## Problem description:
Set down the lines below, exactly, starting at the one that contains "915x592 pixels. At" and stopping at the last line, inclusive. Omit pictures.

Records from a collection:
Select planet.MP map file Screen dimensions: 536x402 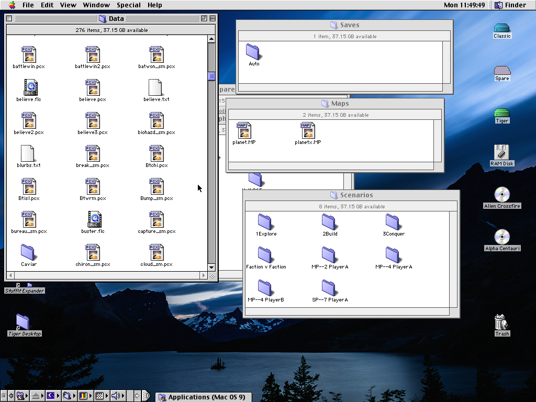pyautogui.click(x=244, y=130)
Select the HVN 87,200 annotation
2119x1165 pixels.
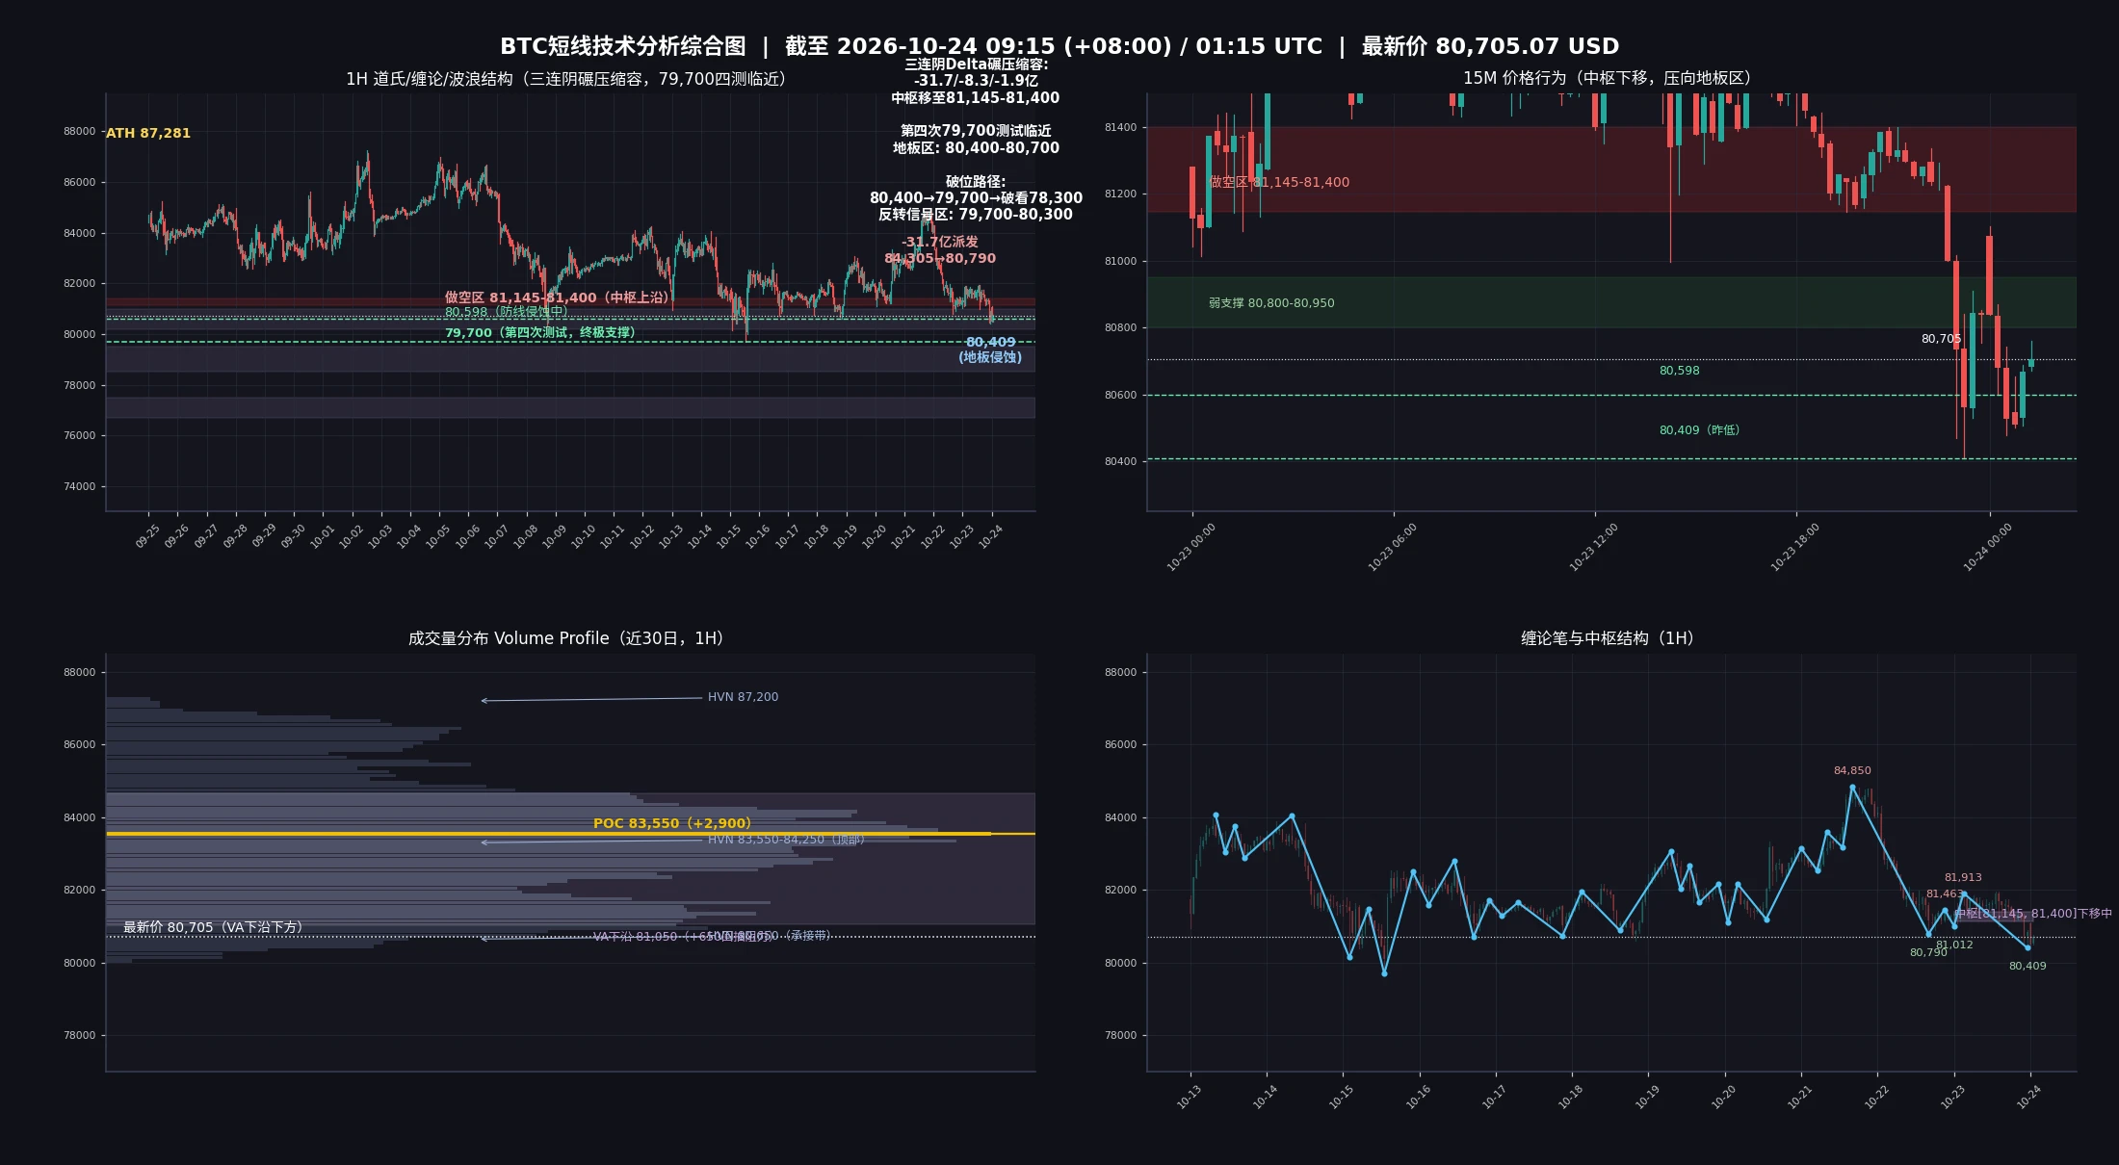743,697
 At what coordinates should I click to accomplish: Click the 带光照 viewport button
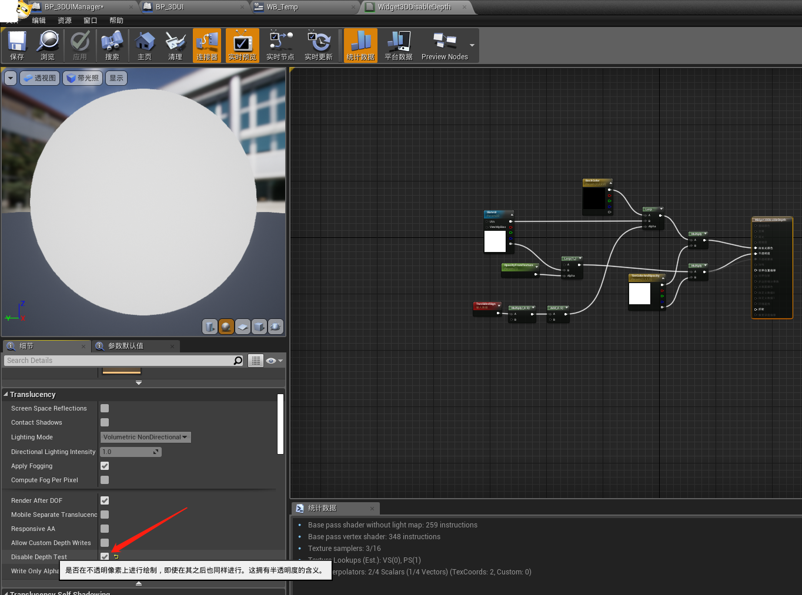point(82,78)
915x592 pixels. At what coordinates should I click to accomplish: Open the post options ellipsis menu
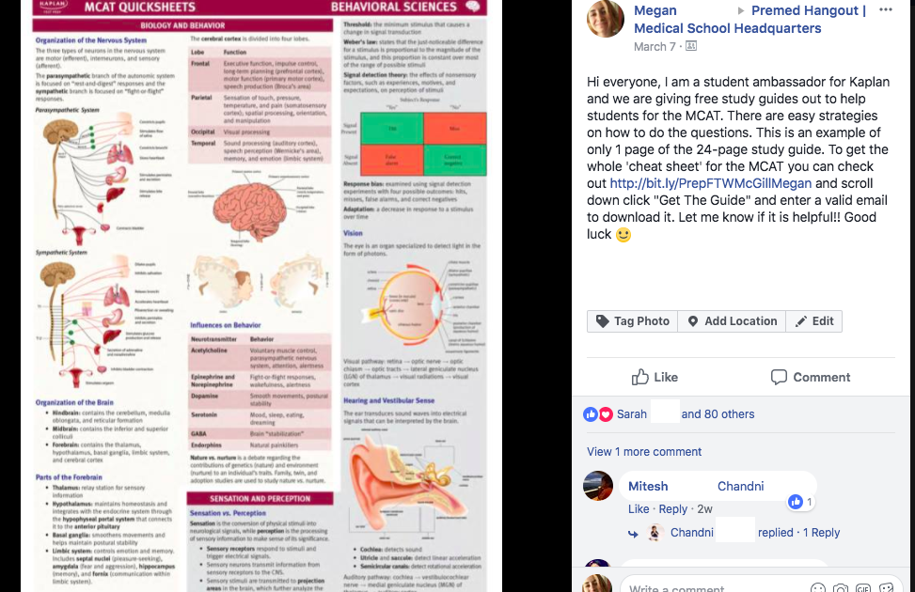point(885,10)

## Answer box:
915x592 pixels. At what coordinates should I click to accomplish: Open the post options ellipsis menu
point(885,10)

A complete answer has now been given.